On Accessing (and not accessing) Healthcare

I’m gonna start this post, right off the bat, by saying I am in full support of the UK’s National Health Service and all they do. It’s a crime (or at least it bloody well should be) the way it’s been systematically underfunded for years, leaving waiting lists ridiculously high and people, quite frankly, fucked.

Today’s post is a personal one, because today, I am one of the people being fucked over.

I need to rant and vent, but I don’t want anyone to get the wrong idea. The problem isn’t truly the NHS, it’s those bastards in parliament trying (and in many cases succeeding) to gut it.

Disclaimer made, let me now rewind to explain why I’m upset.

I’m just off the phone with Occupational Therapy, who have told me – in essence – that they can’t help me. I had gone to my GP about a long-standing issue I had, seeking her advice for the best way to go about getting officially diagnosed and accessing help.

She told me I needed to self-refer to O.T.

Now that I’ve tried that and gotten nowhere, I am – precisely – nowhere with zero clue of what to do next.

O.T. confirmed that they would indeed have been the people to talk to had I still been a child who presented with these issues. But there is nothing in place for adults trying to get help for themselves without that diagnosis in childhood.

Which all goes to say, I am feeling very fucking frustrated.

‘Why weren’t these things flagged when you were a child?’ I’m being asked.

Why indeed, I want to scream.

From my perspective now, looking back, I can see clear instances of the red flags flying but no one paying a damn bit of attention.

Partially, it’s not my parents’ and school teachers’ faults  – but only partially. They probably didn’t know much, if anything, about the conditions I have, but I can’t help but feel like somebody somewhere should have realized I had legitimate issues – even if they didn’t know what they were, or what caused them – and got a note made or asked an expert.

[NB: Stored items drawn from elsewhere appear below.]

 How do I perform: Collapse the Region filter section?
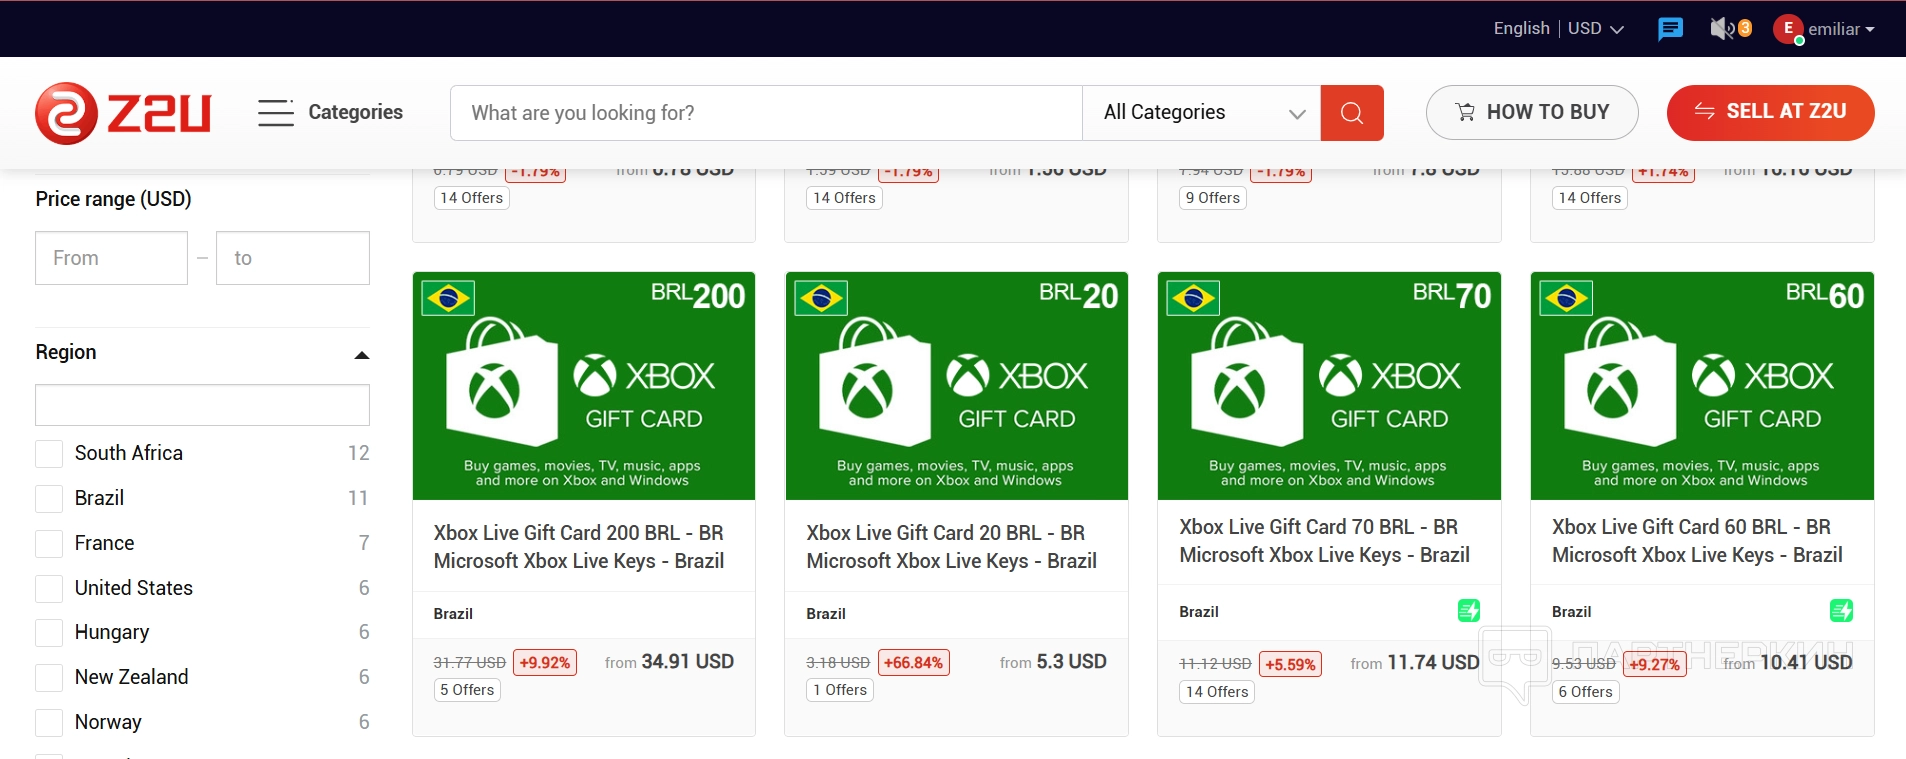[361, 354]
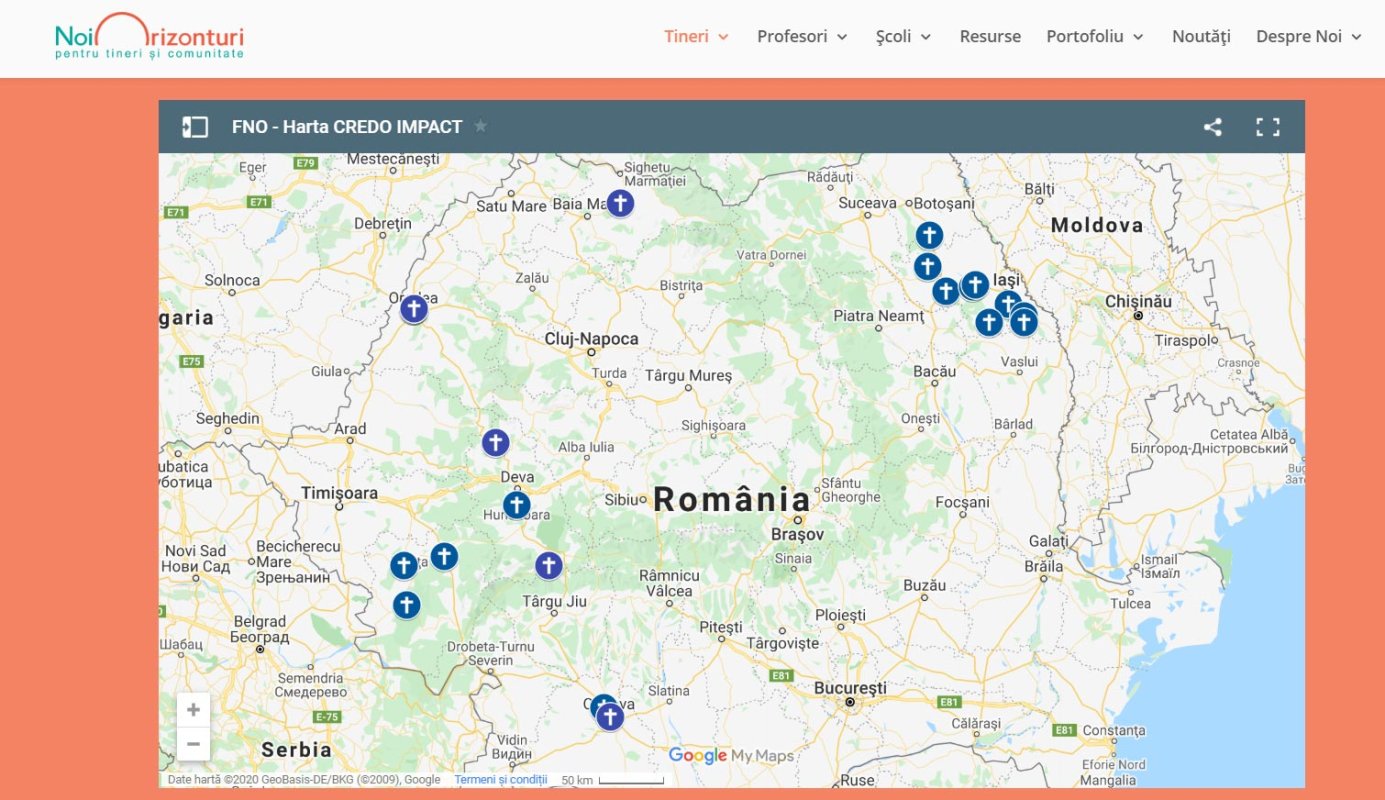The image size is (1385, 800).
Task: Click the Google logo on the map
Action: (697, 756)
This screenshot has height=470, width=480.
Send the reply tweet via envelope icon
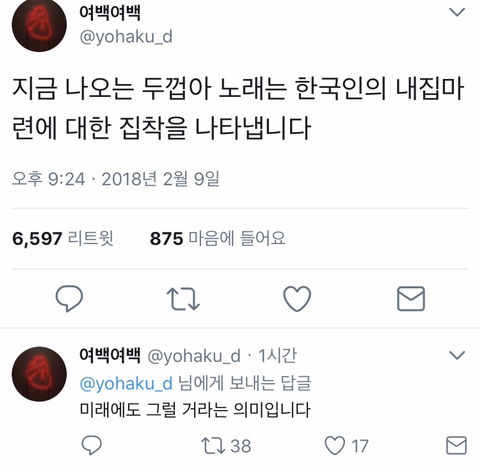(456, 445)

If you’re anything like me, you will see friends and family sharing posts “raising awareness” about various conditions, syndromes, and illnesses. This is vitally important, in my book. As an adult, these posts have taught me so much.

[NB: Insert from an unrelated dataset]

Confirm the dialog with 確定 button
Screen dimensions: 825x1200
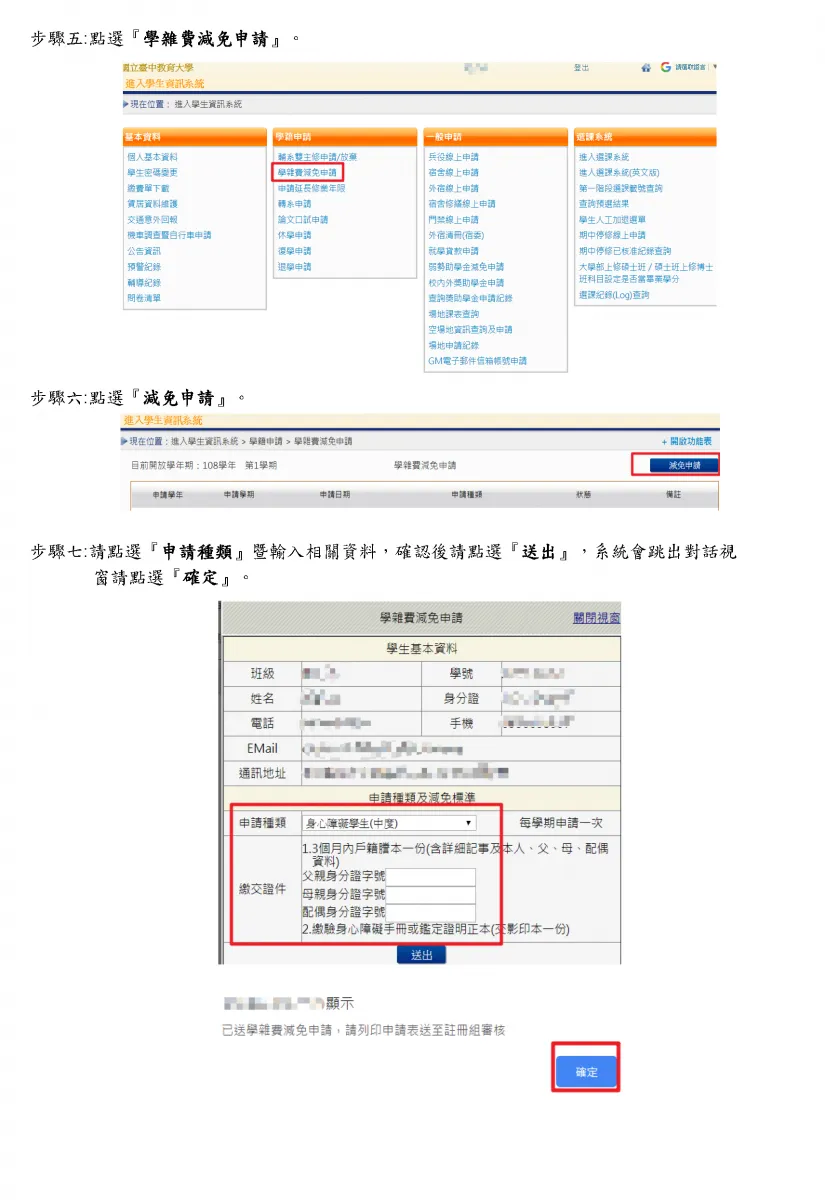(x=586, y=1071)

It’s an incredible feeling to read something that so perfectly describes a problem you’ve had you’re whole life and tell you what it is, in definitive terms. These lightbulb moments have left me in tears more than once. They tell me I haven’t just been imagining things, or been stupid, or lazy, or whatever other labels I’d been assigned rather than the right one.

Awareness, once found, tells us we’re not alone.

But what then? What happens if you’ve had the aha moment, finally realized the root of your issues and now want to do something about it?

For me, the logical step was to talk to my doctor. Because as far as I see it, there’s no point in realizing you have an issue unless you then follow the steps to get said issue officially recognised and managed. And I know that self-diagnoses from the internet has pitfalls. Of course it does. A twenty-minute search on Google does not a doctorate equate.

But what if that’s all you’re left with when your doctor – pushed for time and resources – doesn’t take you seriously?

Generally speaking, my GP is amazing. She’s helped me with a whole bunch of everyday medical concerns, from infections to infertility referrals, but she has dropped the ball on this one. I went to her with a number of questions about a few different conditions it is now clear to me that I have and I left with a note to call Occupational Therapy with regards to one issue and advice to just learn to deal with the rest.

That’s simply not good enough.

Having had to ‘make do’ up to this point, constantly struggling to live a normal everyday life, I’m sure you can imagine I’m not too happy about being dismissed. Again.

Again, I will ask, what do you do when you realize you have an issue, that you need help, but can’t find it?

Dear reader, these are not rhetorical questions. If this resonates with anyone, please, please let me know.